3. M. B, en reprenant dans des termes identiques les moyens soulevés en première instance sans aucune critique utile du jugement, ni pièce nouvelle, n'apporte en appel aucun élément de fait ou de droit nouveau de nature à remettre en cause l'appréciation du premier juge qui a suffisamment et pertinemment répondu aux moyens susvisés. Par suite, il y a lieu d'écarter ces moyens par adoption des motifs retenus par le tribunal administratif de Bordeaux.

4. Il résulte de ce qui précède que la requête d'appel est manifestement dépourvue de fondement et doit être rejetée selon la procédure prévue par les dispositions précitées du dernier alinéa de l'article R.222-1 du code de justice administrative.
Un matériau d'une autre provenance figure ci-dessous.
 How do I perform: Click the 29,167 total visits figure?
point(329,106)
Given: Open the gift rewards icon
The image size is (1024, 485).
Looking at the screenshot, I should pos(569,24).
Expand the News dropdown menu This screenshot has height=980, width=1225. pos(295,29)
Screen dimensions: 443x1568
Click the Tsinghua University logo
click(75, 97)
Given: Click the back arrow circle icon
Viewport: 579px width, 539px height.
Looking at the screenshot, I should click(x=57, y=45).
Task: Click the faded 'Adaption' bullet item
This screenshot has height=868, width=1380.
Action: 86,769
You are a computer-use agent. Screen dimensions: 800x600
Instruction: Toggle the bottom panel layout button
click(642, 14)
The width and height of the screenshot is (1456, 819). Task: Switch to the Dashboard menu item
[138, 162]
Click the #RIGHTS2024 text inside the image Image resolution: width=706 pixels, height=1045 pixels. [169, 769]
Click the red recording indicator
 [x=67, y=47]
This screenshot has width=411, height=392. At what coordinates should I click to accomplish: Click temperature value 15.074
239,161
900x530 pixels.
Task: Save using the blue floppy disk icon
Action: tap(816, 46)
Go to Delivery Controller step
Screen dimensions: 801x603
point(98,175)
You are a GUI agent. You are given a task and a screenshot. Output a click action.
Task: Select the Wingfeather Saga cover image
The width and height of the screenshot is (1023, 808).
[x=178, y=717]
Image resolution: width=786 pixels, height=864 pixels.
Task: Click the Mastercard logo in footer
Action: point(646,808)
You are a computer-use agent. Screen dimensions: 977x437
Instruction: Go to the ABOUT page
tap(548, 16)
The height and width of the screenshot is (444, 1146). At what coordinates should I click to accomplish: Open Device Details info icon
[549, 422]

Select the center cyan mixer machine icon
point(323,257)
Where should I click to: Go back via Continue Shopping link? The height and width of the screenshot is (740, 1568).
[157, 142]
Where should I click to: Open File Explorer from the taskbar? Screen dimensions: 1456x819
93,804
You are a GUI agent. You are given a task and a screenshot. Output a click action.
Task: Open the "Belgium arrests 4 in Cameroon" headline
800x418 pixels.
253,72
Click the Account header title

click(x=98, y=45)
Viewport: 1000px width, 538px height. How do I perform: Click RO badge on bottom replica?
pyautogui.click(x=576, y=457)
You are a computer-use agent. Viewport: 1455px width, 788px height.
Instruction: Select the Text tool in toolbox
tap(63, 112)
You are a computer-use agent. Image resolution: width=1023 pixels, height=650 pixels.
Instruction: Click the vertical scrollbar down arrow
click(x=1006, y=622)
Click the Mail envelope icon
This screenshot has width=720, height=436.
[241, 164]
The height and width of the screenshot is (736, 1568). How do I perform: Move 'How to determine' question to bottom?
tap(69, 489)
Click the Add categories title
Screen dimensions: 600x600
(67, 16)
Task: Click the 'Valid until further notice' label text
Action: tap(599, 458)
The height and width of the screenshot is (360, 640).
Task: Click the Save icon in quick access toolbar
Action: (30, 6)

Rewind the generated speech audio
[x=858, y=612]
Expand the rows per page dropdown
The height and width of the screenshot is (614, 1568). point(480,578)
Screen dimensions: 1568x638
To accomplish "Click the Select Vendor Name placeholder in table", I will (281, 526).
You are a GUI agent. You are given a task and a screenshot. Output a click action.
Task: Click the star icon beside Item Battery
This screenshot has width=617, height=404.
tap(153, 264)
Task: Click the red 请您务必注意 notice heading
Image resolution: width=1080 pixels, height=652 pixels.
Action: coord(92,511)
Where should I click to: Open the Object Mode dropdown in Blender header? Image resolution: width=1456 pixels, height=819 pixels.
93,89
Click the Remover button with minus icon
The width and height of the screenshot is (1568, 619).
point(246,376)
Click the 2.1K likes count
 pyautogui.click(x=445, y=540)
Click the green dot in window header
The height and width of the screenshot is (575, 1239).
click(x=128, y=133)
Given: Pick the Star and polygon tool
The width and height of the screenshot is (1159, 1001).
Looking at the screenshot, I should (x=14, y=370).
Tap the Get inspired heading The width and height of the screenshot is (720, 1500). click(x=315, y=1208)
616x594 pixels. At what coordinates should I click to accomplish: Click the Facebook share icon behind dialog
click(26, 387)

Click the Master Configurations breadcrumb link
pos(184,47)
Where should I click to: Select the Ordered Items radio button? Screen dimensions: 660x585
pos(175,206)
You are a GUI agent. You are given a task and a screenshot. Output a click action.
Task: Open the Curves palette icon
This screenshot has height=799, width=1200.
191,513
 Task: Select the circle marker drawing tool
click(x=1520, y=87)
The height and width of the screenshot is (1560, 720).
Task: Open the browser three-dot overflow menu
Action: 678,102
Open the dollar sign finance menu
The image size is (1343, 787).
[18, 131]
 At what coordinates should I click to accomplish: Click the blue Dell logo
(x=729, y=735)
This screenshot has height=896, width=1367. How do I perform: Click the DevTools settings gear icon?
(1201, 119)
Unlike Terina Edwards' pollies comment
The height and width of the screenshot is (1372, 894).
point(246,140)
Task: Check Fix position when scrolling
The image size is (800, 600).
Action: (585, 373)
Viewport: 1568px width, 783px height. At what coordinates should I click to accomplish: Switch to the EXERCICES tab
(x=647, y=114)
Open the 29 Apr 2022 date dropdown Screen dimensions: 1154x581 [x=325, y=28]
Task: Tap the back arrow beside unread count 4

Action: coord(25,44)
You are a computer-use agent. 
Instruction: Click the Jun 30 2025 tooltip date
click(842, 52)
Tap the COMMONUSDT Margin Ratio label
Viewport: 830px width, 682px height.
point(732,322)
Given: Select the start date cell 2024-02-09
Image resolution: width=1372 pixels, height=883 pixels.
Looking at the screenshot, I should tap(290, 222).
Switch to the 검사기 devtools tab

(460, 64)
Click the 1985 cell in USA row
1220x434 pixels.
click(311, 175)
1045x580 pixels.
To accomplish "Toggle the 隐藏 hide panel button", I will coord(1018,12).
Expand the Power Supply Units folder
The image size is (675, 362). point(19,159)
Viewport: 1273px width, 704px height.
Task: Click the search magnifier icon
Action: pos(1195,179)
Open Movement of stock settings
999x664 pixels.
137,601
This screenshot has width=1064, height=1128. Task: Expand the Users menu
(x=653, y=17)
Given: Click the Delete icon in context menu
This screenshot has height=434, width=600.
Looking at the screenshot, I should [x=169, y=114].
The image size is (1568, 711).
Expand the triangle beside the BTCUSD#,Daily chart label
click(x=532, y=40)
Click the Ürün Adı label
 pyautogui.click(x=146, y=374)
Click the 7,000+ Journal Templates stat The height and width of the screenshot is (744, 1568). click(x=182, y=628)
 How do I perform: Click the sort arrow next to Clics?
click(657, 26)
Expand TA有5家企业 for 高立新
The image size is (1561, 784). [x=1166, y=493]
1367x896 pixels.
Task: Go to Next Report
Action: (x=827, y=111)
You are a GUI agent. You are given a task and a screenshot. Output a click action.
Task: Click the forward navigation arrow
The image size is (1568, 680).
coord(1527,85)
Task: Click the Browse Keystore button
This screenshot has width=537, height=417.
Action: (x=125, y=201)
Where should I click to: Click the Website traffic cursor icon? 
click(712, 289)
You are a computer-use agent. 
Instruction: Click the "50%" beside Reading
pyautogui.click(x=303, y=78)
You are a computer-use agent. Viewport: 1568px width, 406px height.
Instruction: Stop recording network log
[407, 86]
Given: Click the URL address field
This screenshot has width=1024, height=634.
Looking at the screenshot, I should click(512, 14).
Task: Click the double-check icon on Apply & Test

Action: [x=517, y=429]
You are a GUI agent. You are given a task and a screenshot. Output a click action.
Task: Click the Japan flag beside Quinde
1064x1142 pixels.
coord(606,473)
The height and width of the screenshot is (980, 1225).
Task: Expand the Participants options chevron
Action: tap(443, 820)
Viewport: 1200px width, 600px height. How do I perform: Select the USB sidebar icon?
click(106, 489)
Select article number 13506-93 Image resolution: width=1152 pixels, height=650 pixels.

Par voie de conséquence, ses conclusions aux fins d'injonctions ainsi que celles tendant au paiement des frais exposés et non compris dans les dépens doivent être rejetées.

ORDONNE :

Article 1er : La requête de M. B est rejetée.

Article 2 : La présente ordonnance sera notifiée à M. A B. Une copie sera transmise pour information à la préfète de la Gironde.

Fait à Bordeaux, le 21 octobre 202Luc DEREPAS

La République mande et ordonne au ministre de l'intérieur et des outre-mer, en ce qui le concerne ou à tous commissaires de justice à ce requis en ce qui concerne les voies de droit commun contre les parties privées, de pourvoir à l'exécution de la présente décision.